As she spoke she twirled in her fingers the identical double
eye-glass which had so overwhelmed me with confusion at the opera.
"Full well -- alas! do I remember it," I exclaimed, pressing
passionately the delicate hand which offered the glasses for my
inspection. They formed a complex and magnificent toy, richly chased
and filigreed, and gleaming with jewels, which, even in the deficient
light, I could not help perceiving were of high value.
"Eh bien! mon ami" she resumed with a certain empressment of manner
that rather surprised me -- "Eh bien! mon ami, you have earnestly
besought of me a favor which you have been pleased to denominate
priceless. You have demanded of me my hand upon the morrow. Should I
yield to your entreaties -- and, I may add, to the pleadings of my
own bosom -- would I not be entitled to demand of you a very -- a
very little boon in return?"
"Name it!" I exclaimed with an energy that had nearly drawn upon us
the observation of the company, and restrained by their presence
alone from throwing myself impetuously at her feet. "Name it, my
beloved, my Eugenie, my own! -- name it! -- but, alas! it is already
yielded ere named."
"You shall conquer, then, mon ami," said she, "for the sake of the
Eugenie whom you love, this little weakness which you have at last
confessed -- this weakness more moral than physical -- and which, let
me assure you, is so unbecoming the nobility of your real nature --
so inconsistent with the candor of your usual character -- and which,
if permitted further control, will assuredly involve you, sooner or
later, in some very disagreeable scrape. You shall conquer, for my
sake, this affectation which leads you, as you yourself acknowledge,
to the tacit or implied denial of your infirmity of vision. For, this
infirmity you virtually deny, in refusing to employ the customary
means for its relief. You will understand me to say, then, that I
wish you to wear spectacles; -- ah, hush! -- you have already
consented to wear them, for my sake. You shall accept the little toy
which I now hold in my hand, and which, though admirable as an aid to
vision, is really of no very immense value as a gem. You perceive
that, by a trifling modification thus -- or thus -- it can be adapted
to the eyes in the form of spectacles, or worn in the waistcoat
pocket as an eye-glass. It is in the former mode, however, and
habitually, that you have already consented to wear it for my sake."

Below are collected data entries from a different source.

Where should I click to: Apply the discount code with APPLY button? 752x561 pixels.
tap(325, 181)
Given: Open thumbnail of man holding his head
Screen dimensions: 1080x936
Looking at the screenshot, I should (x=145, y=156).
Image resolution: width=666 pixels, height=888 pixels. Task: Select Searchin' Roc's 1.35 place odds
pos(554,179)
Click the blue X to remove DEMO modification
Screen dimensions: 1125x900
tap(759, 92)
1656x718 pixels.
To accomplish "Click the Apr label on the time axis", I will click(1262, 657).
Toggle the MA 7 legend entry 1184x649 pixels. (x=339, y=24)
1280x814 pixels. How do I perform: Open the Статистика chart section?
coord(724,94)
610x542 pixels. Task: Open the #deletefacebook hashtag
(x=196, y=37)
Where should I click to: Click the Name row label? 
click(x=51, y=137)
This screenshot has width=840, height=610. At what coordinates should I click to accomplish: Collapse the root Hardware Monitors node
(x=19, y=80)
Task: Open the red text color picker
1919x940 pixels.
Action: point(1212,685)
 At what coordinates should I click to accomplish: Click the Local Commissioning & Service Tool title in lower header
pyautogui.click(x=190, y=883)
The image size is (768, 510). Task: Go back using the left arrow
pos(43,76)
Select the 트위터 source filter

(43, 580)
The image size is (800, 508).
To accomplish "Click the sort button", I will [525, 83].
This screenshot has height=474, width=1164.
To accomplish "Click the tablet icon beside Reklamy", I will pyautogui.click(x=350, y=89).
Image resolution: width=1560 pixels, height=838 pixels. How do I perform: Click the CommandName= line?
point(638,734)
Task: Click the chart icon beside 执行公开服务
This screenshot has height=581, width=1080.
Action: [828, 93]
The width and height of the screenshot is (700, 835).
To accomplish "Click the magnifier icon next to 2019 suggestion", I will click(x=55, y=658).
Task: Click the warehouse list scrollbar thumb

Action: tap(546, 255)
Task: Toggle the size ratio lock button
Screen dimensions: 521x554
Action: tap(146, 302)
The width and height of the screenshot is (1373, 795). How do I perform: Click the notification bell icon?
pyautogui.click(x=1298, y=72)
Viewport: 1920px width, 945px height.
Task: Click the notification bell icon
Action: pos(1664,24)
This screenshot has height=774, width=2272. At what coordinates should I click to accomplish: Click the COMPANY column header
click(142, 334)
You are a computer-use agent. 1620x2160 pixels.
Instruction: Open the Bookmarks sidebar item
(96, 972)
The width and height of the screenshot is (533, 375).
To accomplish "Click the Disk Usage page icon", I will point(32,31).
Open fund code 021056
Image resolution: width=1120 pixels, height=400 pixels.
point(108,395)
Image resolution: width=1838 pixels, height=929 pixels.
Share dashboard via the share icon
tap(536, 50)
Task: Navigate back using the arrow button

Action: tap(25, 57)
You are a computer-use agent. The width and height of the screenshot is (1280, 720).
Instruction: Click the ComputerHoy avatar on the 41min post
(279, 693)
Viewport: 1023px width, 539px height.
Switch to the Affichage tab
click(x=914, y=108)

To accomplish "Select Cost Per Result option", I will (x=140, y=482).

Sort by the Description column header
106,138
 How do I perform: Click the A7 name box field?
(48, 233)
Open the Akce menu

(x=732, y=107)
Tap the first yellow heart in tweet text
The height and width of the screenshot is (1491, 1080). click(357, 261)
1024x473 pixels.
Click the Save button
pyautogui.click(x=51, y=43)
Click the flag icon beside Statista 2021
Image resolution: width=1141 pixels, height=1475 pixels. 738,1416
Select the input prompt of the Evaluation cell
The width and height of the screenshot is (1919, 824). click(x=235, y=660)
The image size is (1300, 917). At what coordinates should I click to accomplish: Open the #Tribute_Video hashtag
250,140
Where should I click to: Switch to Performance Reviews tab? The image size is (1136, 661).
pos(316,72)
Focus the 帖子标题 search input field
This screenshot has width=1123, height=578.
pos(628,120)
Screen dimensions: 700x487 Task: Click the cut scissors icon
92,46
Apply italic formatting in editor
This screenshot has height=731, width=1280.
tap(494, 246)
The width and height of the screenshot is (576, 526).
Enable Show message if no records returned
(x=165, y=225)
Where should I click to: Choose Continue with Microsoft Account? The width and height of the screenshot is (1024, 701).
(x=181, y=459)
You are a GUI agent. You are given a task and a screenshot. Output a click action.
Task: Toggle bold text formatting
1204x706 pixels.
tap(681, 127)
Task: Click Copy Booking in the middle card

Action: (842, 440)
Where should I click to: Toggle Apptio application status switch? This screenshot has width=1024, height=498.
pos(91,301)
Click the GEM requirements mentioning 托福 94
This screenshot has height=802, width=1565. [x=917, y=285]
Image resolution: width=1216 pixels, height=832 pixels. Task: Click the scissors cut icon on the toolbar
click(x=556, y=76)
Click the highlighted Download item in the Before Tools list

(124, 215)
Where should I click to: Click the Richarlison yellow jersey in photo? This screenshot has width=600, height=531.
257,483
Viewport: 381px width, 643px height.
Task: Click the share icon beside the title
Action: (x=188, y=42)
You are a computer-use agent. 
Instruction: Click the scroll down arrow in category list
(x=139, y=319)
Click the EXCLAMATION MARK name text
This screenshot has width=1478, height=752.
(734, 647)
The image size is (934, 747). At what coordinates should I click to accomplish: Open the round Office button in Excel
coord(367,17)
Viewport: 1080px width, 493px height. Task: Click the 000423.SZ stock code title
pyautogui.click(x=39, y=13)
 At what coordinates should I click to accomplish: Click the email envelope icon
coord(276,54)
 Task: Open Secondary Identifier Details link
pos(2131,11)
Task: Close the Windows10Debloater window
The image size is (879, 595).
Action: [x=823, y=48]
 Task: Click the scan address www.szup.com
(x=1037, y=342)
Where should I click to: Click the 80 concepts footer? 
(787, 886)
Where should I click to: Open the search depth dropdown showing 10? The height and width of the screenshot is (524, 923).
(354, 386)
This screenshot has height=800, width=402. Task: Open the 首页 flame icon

This request -- must I confess it? -- confused me in no little
degree. But the condition with which it was coupled rendered
hesitation, of course, a matter altogether out of the question.
"It is done!" I cried, with all the enthusiasm that I could muster at
the moment. "It is done -- it is most cheerfully agreed. I sacrifice
every feeling for your sake. To-night I wear this dear eye-glass, as
an eye-glass, and upon my heart; but with the earliest dawn of that
morning which gives me the pleasure of calling you wife, I will place
it upon my -- upon my nose, -- and there wear it ever afterward, in
the less romantic, and less fashionable, but certainly in the more
serviceable, form which you desire."
Our conversation now turned upon the details of our arrangements for
the morrow. Talbot, I learned from my betrothed, had just arrived in
town. I was to see him at once, and procure a carriage. The soiree
would scarcely break up before two; and by this hour the vehicle was
to be at the door, when, in the confusion occasioned by the departure
of the company, Madame L. could easily enter it unobserved. We were
then to call at the house of a clergyman who would be in waiting;
there be married, drop Talbot, and proceed on a short tour to the
East, leaving the fashionable world at home to make whatever comments
upon the matter it thought best.
Having planned all this, I immediately took leave, and went in search
of Talbot, but, on the way, I could not refrain from stepping into a
hotel, for the purpose of inspecting the miniature; and this I did by
the powerful aid of the glasses. The countenance was a surpassingly
beautiful one! Those large luminous eyes! -- that proud Grecian nose!
-- those dark luxuriant curls! -- "Ah!" said I, exultingly to myself,
"this is indeed the speaking image of my beloved!" I turned the
reverse, and discovered the words -- "Eugenie Lalande -- aged
twenty-seven years and seven months."
I found Talbot at home, and proceeded at once to acquaint him with my
good fortune. He professed excessive astonishment, of course, but
congratulated me most cordially, and proffered every assistance in
his power. In a word, we carried out our arrangement to the letter,
and, at two in the morning, just ten minutes after the ceremony, I
found myself in a close carriage with Madame Lalande -- with Mrs.
Simpson, I should say -- and driving at a great rate out of town, in
a direction Northeast by North, half-North.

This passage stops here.